How marketers can prepare for the future of search

By Harry Gardiner

2nd November 2017

A few weeks ago, I was lucky enough to attend the first (of what will hopefully be many) Manyminds: Give it a go conference.

The name may be a mouthful, but the premise of the event is anything but hard to swallow. The day revolves around giving first time speakers the opportunity to flex their creative muscles and try their hand at proper conference speaking in front of an eager (and supportive) audience.

Experts in beginners clothing

Full disclosure, the speaker list features a few close friends of mine. Having said that, I’ve got to make a quick note on the calibre of all the speakers. Despite this being their first talk, every single person expelled phenomenal amounts of confidence and proficiency. Their expertise consistently shone through, and if you’d have told me that they’d being doing the marketing conference circuit for years, I’d have had a hard time not believing you.
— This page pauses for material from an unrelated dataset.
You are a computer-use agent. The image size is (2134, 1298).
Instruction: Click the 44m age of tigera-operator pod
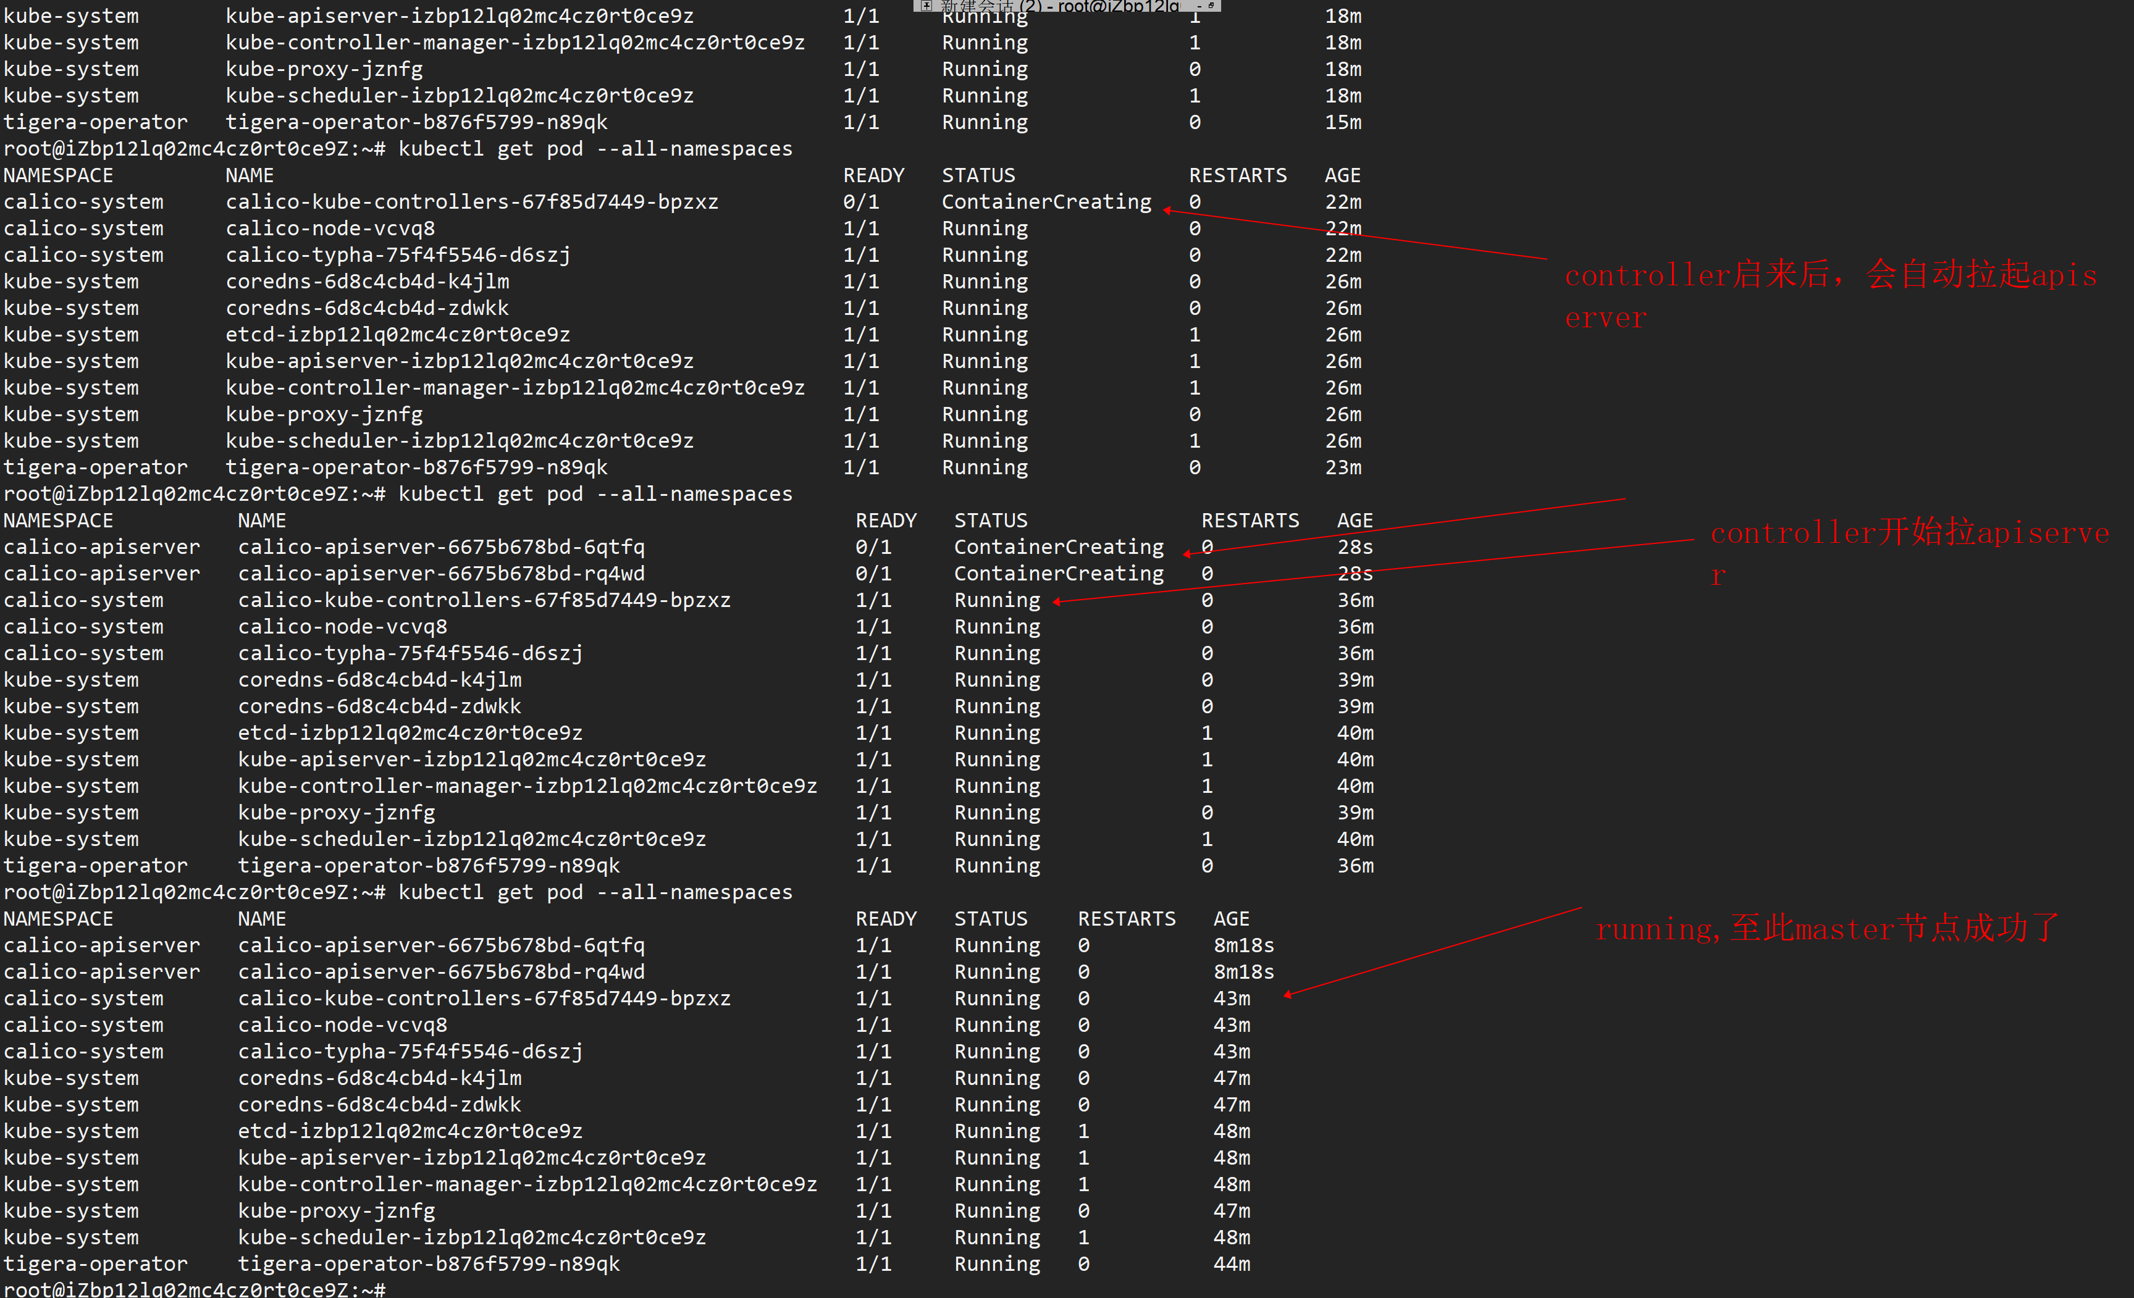pyautogui.click(x=1231, y=1264)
The presentations were diverse and insightful. From voice search to hats for cats (no really), each talk was filled with useful knowledge, applicable skills and unique learnings.
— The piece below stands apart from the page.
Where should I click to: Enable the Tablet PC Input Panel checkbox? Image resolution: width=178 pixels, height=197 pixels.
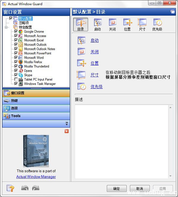pos(16,79)
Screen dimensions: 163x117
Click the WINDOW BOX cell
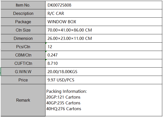pyautogui.click(x=103, y=22)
The future is voice search

So, let’s start with voice search. Currently a hot topic among the digital marketing community, we heard multiple takes on how it will impact search, how brands can prepare for its rise and why it has risen so prominently in the last year.

What I wasn’t prepared for was just how big voice search is. Luke Monaghan, SEO Manager, stated that “50% of all searches are expected to be voice searches by 2020”. This is an astronomical amount of people talking to their phones or computers to do something that previously required physical input.
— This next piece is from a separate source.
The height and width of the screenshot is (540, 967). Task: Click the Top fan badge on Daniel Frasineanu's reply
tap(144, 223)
To give you a better a feel for just how many people that is, it’s estimated that 326 million people used voice search in the last month alone.

Frictionless search

Part of the reason behind this popularity could be the fact that it removes those physical inputs. As Operations Director Tom Pratt pointed out, like the many successful advances in technology before it, voice search removes a level of friction.

To quote Luke’s slides again, “it evokes a more natural, conversational search behaviour”.

Voice isn’t just changing how people search, it’s changing what they search as well. Due to it’s conversational, frictionless nature, voice search is much more impulsive, and intent-driven, than its counterparts.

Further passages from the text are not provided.